Using reads around the PTEN tumor suppresor gene locus (chr10:87,863,113-87,971,930 on GRCh38), the sample dataset was prepared by GATK Best Practice for RNA-Seq. The dataset contains the BAM and VCF files (not FASTQ)
To download:
curl -LO https://zenodo.org/record/6109305/files/sampledataset.tar.gz
tar -zxf sampledataset.tar.gz
RNAIndel integrates the callset from the built-in caller and that from GAKT (pre-called).
To do this, input the original BAM file (i.e., sample.bam, not the pre-processed one) and the GATK VCF file:
rnaindel PredictIndels -i sampledataset/sample.bam \ # do not use sample.gatk.bam
-o test.vcf \
-r sampledataset/chr10.fa \
-d data_dir_grch38 \
-v sampledataset/sample.gatk.vcf.gz \
The output VCF reports the expressed coding indels called from the 2 methods.

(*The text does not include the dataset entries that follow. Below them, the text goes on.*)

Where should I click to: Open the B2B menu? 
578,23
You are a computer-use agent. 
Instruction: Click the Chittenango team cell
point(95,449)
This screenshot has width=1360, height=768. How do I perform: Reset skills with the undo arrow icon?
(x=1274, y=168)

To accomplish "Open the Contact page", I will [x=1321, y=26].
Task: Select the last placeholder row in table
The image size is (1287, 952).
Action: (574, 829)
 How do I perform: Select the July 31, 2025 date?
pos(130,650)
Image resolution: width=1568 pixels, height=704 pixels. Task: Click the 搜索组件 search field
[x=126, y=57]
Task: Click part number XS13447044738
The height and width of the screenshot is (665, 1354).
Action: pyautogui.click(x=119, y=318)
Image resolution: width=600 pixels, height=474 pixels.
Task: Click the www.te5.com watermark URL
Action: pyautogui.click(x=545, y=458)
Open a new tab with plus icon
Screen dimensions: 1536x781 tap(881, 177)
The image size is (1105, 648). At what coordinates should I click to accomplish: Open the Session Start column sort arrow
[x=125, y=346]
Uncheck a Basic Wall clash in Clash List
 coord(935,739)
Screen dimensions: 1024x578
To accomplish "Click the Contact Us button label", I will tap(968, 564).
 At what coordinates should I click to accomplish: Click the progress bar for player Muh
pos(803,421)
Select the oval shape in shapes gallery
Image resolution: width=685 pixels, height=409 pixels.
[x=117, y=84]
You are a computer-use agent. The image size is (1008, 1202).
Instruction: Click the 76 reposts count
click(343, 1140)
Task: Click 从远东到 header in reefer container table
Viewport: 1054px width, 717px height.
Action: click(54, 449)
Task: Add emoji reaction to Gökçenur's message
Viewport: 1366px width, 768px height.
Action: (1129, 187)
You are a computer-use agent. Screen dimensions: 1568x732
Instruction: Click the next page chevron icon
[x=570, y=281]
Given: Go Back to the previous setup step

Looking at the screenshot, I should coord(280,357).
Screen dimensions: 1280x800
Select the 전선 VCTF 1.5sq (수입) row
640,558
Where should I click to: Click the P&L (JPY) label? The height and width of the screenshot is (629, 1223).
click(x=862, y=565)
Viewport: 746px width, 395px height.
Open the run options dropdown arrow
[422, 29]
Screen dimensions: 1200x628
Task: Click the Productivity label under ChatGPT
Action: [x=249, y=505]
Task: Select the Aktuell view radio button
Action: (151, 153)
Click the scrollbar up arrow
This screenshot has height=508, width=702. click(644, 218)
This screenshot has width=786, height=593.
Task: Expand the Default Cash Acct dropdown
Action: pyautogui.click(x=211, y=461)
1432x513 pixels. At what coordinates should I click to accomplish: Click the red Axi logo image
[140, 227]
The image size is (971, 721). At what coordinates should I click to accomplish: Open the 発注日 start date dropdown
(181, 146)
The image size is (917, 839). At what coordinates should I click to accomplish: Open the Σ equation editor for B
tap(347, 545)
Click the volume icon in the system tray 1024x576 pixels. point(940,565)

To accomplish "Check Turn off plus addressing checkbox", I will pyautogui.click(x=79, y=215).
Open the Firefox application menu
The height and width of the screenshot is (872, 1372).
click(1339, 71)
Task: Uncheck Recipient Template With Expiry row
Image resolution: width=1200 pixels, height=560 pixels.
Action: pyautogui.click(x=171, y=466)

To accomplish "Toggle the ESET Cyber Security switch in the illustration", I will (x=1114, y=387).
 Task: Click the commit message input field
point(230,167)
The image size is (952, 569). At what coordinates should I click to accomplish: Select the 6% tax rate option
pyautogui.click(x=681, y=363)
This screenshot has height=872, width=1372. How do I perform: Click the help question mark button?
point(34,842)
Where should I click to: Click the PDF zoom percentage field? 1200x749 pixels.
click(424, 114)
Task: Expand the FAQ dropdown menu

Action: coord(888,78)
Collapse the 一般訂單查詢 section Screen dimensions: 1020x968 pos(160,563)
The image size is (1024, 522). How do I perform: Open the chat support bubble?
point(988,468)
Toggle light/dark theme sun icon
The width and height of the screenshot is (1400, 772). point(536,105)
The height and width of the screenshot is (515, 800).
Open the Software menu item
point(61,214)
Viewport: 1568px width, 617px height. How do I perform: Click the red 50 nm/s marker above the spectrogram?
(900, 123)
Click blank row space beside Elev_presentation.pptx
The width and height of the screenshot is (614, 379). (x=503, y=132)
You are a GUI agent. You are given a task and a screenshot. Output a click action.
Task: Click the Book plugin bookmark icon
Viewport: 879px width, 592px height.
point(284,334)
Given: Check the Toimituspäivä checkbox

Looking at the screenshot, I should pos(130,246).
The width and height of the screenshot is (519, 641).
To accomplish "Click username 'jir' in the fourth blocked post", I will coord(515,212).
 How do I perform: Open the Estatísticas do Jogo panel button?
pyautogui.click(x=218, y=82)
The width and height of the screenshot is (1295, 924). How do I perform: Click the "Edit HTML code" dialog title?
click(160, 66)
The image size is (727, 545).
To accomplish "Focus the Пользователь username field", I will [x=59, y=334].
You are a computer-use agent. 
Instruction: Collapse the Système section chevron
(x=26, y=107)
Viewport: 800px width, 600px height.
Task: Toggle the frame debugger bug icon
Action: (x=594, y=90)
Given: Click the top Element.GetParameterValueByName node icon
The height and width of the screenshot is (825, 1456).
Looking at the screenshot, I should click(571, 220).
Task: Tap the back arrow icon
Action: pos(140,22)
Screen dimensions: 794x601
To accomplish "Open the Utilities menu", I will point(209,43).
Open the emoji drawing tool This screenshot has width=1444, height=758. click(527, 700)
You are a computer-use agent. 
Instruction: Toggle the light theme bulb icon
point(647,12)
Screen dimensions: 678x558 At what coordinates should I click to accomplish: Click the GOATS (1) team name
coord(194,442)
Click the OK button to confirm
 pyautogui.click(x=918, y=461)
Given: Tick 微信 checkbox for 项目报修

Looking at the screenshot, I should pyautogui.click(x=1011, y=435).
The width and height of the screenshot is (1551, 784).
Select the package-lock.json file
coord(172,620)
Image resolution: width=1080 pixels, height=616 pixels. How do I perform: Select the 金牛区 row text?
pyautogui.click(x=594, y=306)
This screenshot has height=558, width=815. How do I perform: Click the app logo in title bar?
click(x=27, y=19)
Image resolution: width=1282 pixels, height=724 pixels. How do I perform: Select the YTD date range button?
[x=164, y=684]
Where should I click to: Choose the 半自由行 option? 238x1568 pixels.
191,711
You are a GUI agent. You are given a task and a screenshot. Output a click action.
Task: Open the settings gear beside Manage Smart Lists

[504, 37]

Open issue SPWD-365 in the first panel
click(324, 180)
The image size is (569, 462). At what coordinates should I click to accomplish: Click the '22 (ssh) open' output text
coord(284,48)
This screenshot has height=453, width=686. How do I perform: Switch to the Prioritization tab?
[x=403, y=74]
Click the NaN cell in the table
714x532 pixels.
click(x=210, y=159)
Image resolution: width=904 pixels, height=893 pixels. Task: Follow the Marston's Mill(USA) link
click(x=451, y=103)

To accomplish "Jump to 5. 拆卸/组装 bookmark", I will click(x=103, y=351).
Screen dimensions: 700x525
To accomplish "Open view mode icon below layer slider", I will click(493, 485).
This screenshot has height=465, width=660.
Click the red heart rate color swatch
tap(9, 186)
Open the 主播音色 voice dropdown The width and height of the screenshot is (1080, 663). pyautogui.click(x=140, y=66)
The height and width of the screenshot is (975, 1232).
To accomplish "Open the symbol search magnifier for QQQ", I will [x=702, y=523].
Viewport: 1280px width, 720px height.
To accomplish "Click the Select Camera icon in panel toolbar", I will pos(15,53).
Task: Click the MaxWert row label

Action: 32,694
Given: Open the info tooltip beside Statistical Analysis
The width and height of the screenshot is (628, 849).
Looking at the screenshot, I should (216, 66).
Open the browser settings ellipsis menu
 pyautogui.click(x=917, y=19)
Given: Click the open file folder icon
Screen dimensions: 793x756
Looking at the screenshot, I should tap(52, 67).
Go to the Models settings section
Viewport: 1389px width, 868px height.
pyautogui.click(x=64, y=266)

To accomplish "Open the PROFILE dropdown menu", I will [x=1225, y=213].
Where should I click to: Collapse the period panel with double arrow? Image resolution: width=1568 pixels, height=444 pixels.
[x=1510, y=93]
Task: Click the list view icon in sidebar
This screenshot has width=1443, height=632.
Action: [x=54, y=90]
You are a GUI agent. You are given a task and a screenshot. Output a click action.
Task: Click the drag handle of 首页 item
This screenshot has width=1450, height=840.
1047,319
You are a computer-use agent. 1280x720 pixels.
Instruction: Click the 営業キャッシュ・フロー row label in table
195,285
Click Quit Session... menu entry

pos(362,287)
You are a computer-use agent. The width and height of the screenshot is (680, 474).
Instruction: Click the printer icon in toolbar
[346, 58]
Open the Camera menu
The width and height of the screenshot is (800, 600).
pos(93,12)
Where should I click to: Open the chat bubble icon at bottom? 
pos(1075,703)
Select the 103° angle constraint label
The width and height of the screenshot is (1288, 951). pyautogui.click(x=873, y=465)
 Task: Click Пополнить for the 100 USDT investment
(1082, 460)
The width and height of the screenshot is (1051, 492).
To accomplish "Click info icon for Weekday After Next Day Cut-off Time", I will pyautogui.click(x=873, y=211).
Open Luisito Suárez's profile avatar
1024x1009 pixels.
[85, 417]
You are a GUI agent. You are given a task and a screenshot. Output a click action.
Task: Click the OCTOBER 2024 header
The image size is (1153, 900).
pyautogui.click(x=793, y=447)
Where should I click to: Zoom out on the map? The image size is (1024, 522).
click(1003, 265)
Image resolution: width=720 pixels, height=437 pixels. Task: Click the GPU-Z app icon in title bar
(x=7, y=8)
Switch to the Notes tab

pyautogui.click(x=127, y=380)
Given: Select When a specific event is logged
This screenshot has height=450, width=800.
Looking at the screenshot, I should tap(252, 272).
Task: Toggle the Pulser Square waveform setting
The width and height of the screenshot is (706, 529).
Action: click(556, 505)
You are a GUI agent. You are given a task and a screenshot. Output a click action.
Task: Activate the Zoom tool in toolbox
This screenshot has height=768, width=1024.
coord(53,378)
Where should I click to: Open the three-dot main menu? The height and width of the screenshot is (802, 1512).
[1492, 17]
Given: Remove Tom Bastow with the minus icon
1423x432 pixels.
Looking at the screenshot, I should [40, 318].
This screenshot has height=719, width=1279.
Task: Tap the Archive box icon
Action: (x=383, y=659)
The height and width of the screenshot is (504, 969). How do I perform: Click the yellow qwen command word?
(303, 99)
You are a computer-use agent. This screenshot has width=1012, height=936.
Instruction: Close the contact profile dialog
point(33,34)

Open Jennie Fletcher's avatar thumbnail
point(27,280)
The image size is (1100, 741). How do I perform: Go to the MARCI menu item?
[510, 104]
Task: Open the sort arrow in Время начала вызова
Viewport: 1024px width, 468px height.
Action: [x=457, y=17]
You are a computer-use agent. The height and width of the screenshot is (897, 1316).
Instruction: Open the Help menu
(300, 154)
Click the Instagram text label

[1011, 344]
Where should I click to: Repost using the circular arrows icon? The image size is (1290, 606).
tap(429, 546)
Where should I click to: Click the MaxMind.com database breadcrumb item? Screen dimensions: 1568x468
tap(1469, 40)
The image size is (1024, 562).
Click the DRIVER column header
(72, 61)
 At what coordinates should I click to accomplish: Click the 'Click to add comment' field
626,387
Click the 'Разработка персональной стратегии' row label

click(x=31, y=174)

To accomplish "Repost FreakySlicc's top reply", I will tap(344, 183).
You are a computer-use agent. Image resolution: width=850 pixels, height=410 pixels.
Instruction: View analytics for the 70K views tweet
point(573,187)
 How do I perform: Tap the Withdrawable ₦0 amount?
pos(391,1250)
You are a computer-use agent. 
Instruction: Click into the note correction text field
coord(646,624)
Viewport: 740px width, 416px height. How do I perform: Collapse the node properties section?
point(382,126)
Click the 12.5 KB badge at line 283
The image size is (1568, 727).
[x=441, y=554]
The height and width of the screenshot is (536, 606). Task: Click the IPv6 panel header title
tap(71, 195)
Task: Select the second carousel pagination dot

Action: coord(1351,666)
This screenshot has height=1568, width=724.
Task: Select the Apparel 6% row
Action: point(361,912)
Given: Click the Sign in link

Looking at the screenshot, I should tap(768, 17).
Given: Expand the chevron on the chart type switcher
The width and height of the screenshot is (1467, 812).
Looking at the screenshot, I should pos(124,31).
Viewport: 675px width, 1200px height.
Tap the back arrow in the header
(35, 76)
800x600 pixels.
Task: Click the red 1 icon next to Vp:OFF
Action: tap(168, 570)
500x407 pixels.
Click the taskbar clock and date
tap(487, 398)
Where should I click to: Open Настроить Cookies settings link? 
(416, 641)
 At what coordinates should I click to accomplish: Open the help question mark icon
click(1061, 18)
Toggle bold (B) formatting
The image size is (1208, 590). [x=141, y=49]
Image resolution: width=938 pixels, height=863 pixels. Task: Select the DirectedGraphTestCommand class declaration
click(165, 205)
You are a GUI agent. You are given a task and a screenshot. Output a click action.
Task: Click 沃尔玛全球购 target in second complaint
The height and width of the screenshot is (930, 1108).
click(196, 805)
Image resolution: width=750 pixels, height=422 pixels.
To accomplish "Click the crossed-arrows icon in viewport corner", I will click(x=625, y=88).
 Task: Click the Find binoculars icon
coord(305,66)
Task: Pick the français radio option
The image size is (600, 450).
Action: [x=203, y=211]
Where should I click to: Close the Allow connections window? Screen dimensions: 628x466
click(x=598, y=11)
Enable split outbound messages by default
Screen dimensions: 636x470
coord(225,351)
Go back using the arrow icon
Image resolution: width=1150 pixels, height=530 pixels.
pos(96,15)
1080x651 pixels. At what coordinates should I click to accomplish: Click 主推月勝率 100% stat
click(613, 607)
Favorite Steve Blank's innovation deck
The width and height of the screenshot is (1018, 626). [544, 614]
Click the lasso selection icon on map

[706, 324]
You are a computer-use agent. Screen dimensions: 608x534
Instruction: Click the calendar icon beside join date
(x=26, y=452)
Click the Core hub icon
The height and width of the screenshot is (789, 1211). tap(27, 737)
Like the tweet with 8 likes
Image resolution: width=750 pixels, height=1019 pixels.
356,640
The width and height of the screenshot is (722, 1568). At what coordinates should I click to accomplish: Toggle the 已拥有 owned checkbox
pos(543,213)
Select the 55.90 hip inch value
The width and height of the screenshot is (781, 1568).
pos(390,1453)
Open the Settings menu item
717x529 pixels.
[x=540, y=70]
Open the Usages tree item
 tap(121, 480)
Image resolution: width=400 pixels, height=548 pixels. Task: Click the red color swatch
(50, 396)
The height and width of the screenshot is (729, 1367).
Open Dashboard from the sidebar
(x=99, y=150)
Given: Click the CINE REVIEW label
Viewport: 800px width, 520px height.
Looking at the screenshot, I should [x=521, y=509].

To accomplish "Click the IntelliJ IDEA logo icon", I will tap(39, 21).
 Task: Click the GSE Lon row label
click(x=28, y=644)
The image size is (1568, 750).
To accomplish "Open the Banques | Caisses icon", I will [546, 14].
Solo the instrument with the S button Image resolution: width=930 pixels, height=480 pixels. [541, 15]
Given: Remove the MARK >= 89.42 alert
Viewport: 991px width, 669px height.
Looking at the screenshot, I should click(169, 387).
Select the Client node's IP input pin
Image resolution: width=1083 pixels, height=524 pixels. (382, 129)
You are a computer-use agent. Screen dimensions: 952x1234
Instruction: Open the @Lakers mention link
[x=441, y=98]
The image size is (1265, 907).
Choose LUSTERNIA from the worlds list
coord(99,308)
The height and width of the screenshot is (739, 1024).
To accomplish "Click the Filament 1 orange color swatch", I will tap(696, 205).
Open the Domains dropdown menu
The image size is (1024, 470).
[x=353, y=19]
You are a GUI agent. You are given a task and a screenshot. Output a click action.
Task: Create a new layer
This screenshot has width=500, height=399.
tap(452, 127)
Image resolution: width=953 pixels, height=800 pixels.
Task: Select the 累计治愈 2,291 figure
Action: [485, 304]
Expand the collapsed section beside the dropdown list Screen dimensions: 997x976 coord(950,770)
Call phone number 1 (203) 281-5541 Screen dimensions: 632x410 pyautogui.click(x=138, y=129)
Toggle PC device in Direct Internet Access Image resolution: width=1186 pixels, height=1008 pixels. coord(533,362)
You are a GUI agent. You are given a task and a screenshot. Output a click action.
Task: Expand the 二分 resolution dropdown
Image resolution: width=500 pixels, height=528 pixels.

Each indel is annoated in INFO field for prdicted class (somatic, germline, artifact) and by which caller it was detected (built-in, external, both). In this example, indels predicted as somatic are:
CHROM POS REF ALT INFO
chr10 87957917 AC GGCCCATGG predicted_class=somatic;...;CALLER=both
chr10 87957955 C CCTGGGTT predicted_class=somatic;...;CALLER=both
These PTEN indels are called by the built-in and GATK HaplotypeCaller. The first indel is reported as a complex indel AC>GGCCCATGG.